Copy out every row from the line containing "This screenshot has height=1020, width=1920." down to the line containing "[x=1420, y=249]", both included, and leave the pictures out.

> Provided material:
···
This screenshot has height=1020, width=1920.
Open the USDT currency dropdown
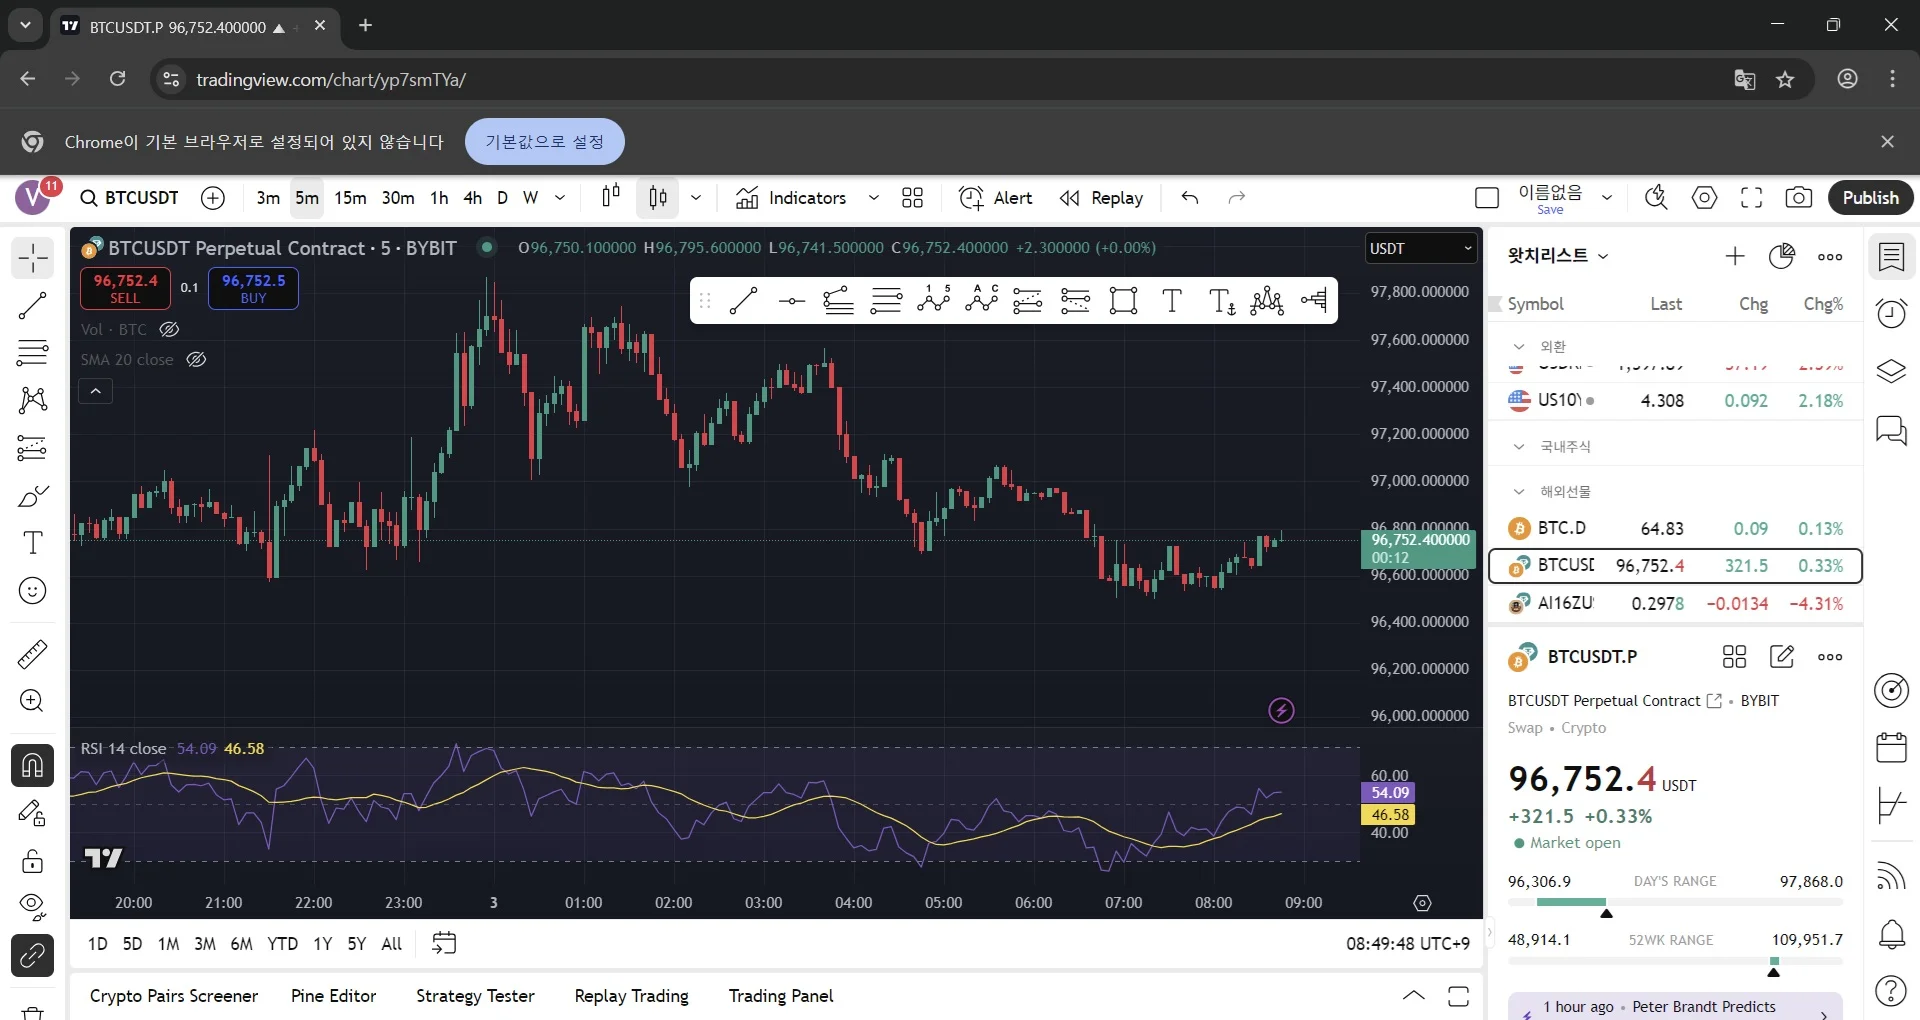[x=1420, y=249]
···
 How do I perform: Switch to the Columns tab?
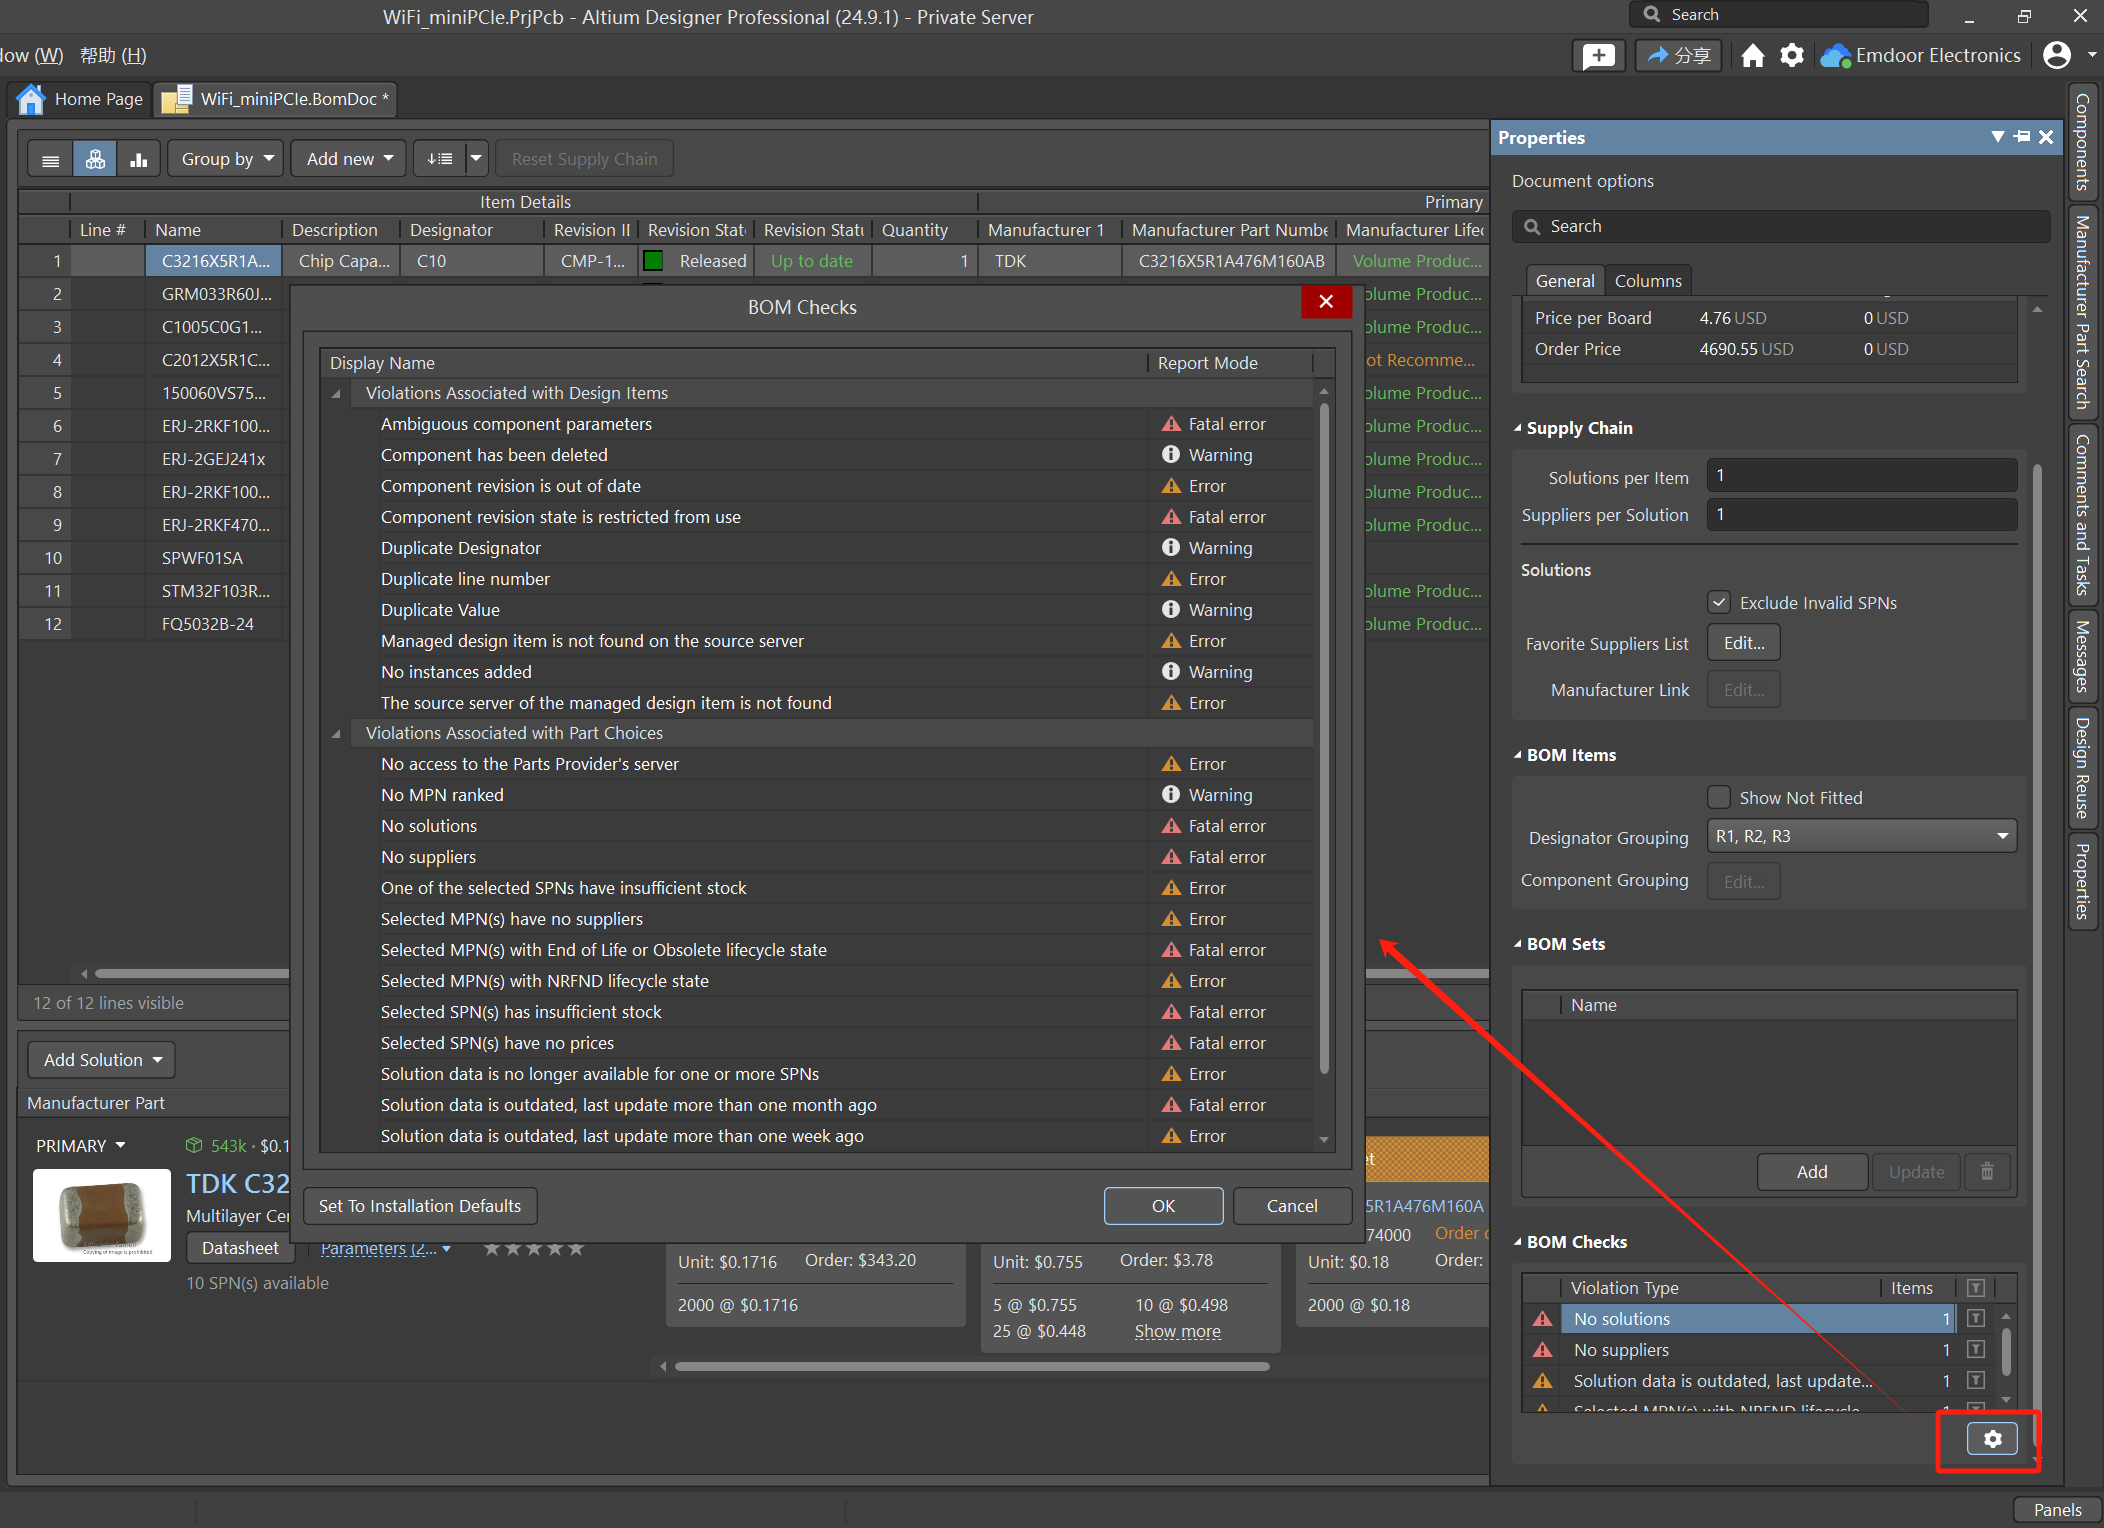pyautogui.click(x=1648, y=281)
···
> Finished exercise:
This screenshot has height=1020, width=1920.
Open the USDT currency dropdown
[x=1420, y=249]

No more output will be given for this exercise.